Безусловно, заниматься проблемой машинного понимания естественного языка намного легче, чем соответствующей проблемой применительно к машинному зрению, прежде всего потому, что язык допускает письменное представление, т. е. можно работать с определенной цепочкой символов, выбираемых из очень ограниченного алфавита. Более того, подобные цепочки можно предъявлять вычислительной машине последовательно, точно так же, как они предстают перед читающим человеком. К тому же эти цепочки можно без малейших искажений сохранять в памяти.
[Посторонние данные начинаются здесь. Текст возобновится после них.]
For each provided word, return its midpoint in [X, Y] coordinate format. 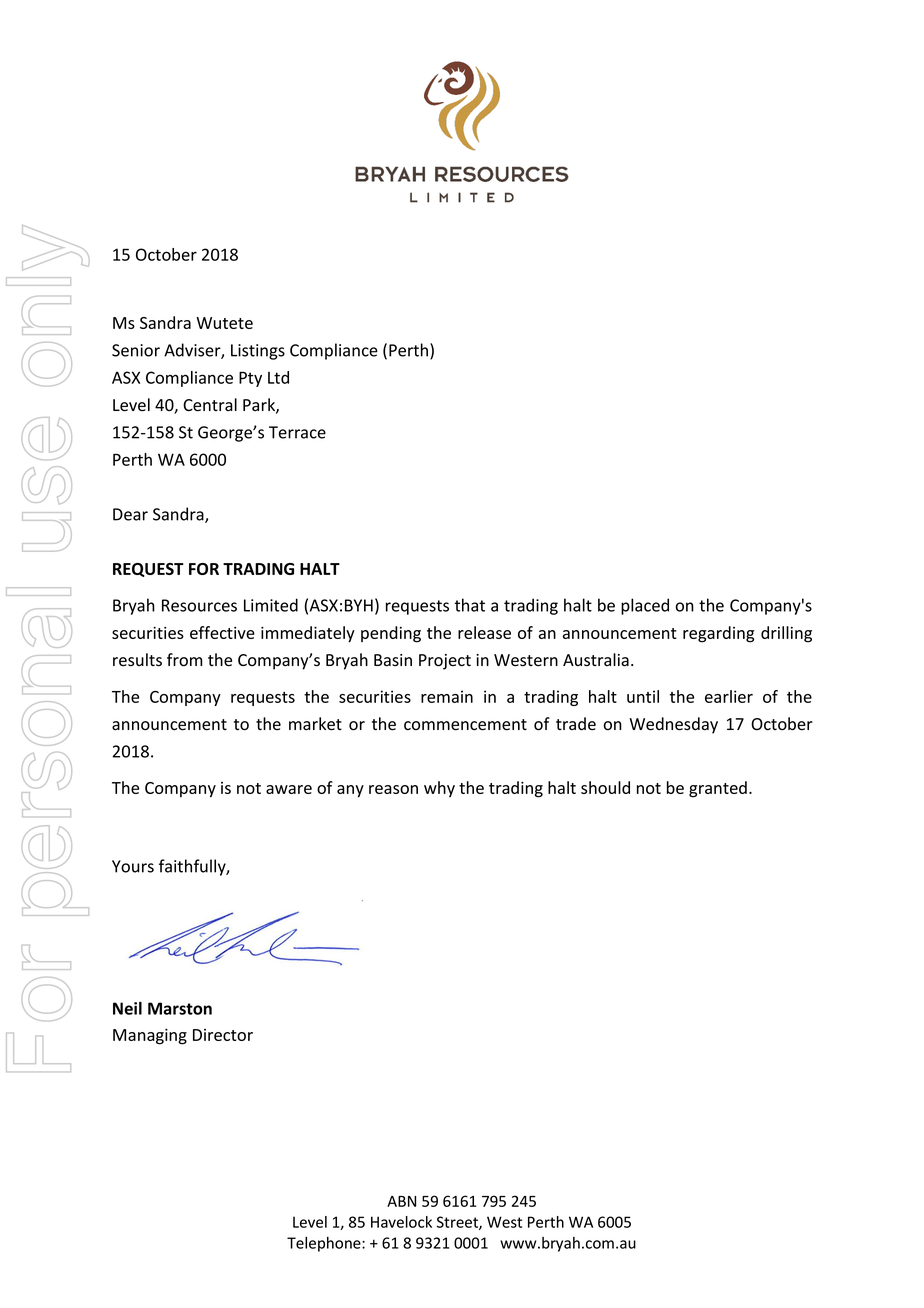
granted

Но вопрос о том, что составляет визуальный символ, пусть даже самый примитивный, приводит к существенным проблемам из области синтаксиса и семантики.
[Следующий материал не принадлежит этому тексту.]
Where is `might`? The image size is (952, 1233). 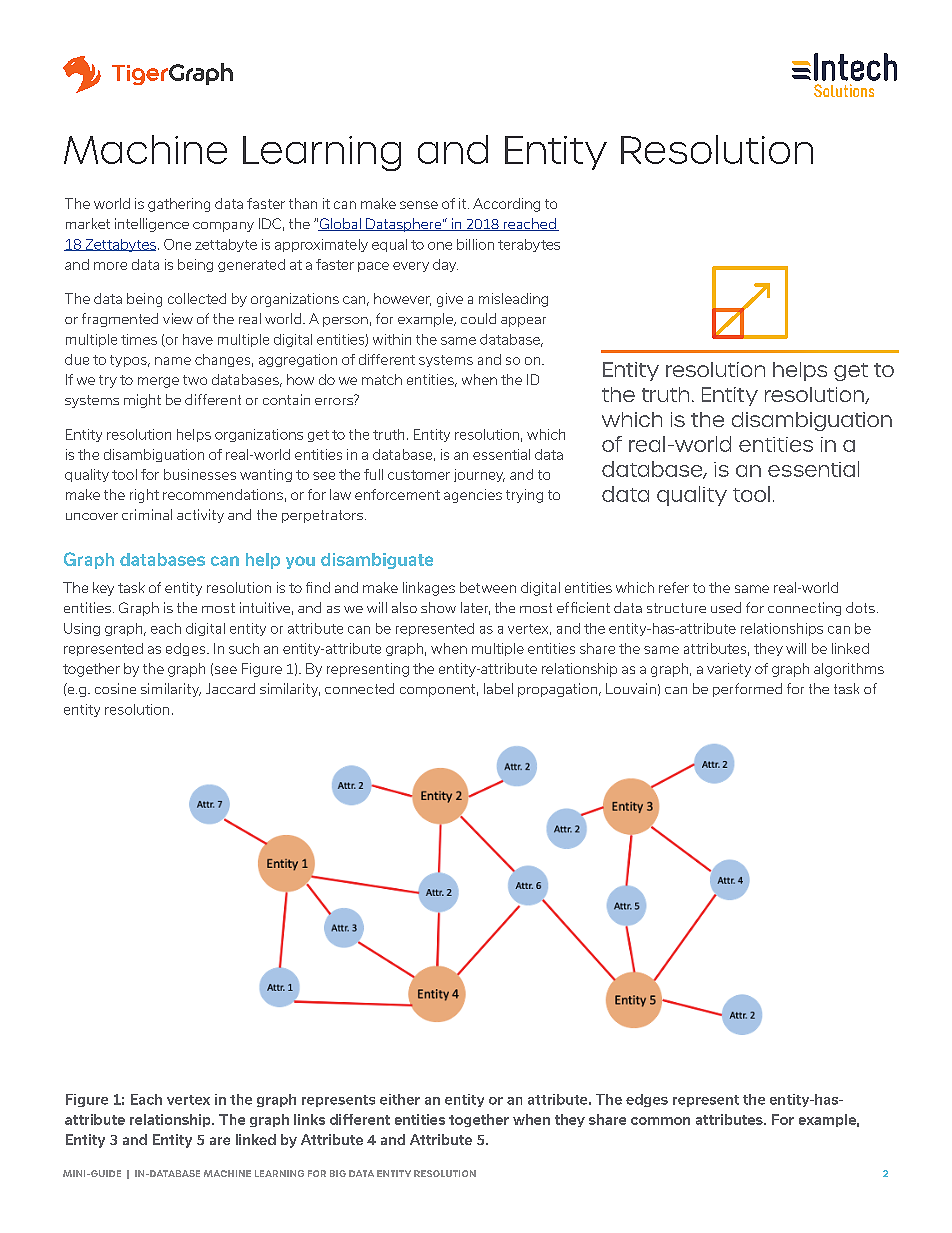 might is located at coordinates (142, 401).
Исследователь, задача которого - понять машинные английские тексты, выбирая определенные символы в качестве непроизводных элементов, т. е. не поддающихся анализу, не связывает себя в значительной степени с какой-либо исследовательской гипотезой или стратегией. Исследователь, занимающийся проблемами зрения, по существу, определяет основные черты своей исследовательской стратегии в тот момент, когда он, скажем, решает выбрать границы и углы в качестве элементов своего словаря непроизводных. Кроме того, он сталкивается с очень трудной задачей даже в том случае, когда ему просто требуется установить, что его машина "видит" границу. Поэтому, а также и потому, что лишь недавно телевизионные камеры были сочленены с вычислительными машинами, исследования, связанные с пониманием естественного языка вычислительными машинами, имеют в рамках искусственного интеллекта гораздо более длинную историю, чем работа по проблемам машинного зрения.
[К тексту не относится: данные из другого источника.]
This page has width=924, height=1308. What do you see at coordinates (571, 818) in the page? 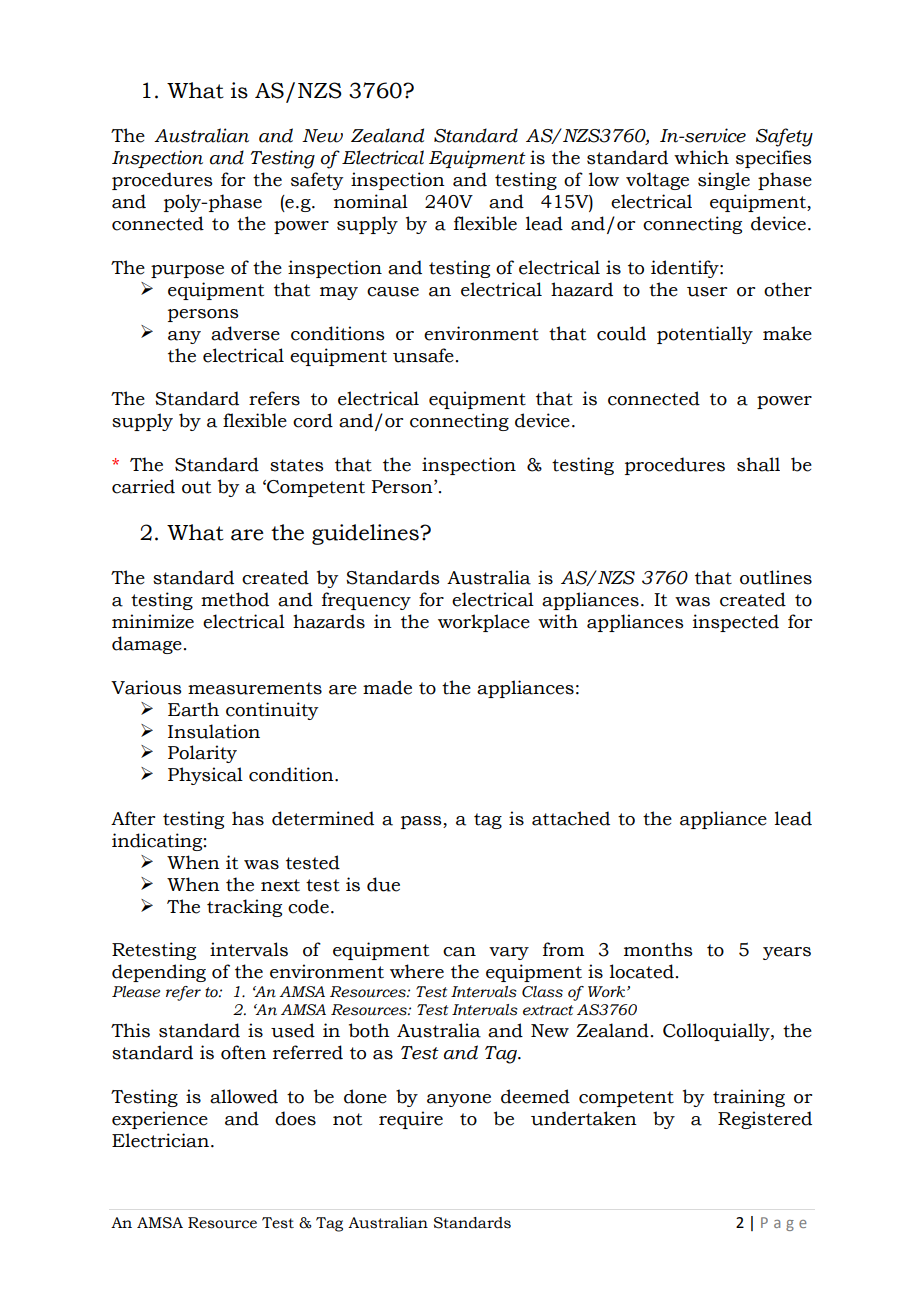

В современной истории вычислений много раз случалось так, что какое-то техническое достижение, связанное с аппаратной частью или программным обеспечением вычислительных машин, порождало эйфорию, фактически близкую к сущему помешательству. Когда системы, которые считались тогда большими вычислительными машинами, впервые стали работать более или менее надежно, многие вполне разумные во всех остальных отношениях люди пали жертвой того, что я назвал бы синдромом "теперь, поскольку у нас (наконец) есть X, мы можем сделать Y". В той ситуации X считались запоминающие устройства (память) очень большой емкости и с очень высокими скоростями вычислений, а Y был машинный перевод. (Я не буду приводить здесь ссылки - ведь эта лихорадка, поразившая "оступившихся", уже давно спала).
Первоначальное представление заключалось, как несколько позже сформулировал Роберт К. Линдсей, в том, что
"высококачественный перевод может осуществляться лишь машиной, оснащенной достаточно детализированными синтаксическими правилами, большим словарем и обладающей достаточной скоростью для изучения контекста неоднозначных слов на несколько слов в каждом направлении"1.
Вычислительные машины все еще не обеспечивают "высококачественный перевод".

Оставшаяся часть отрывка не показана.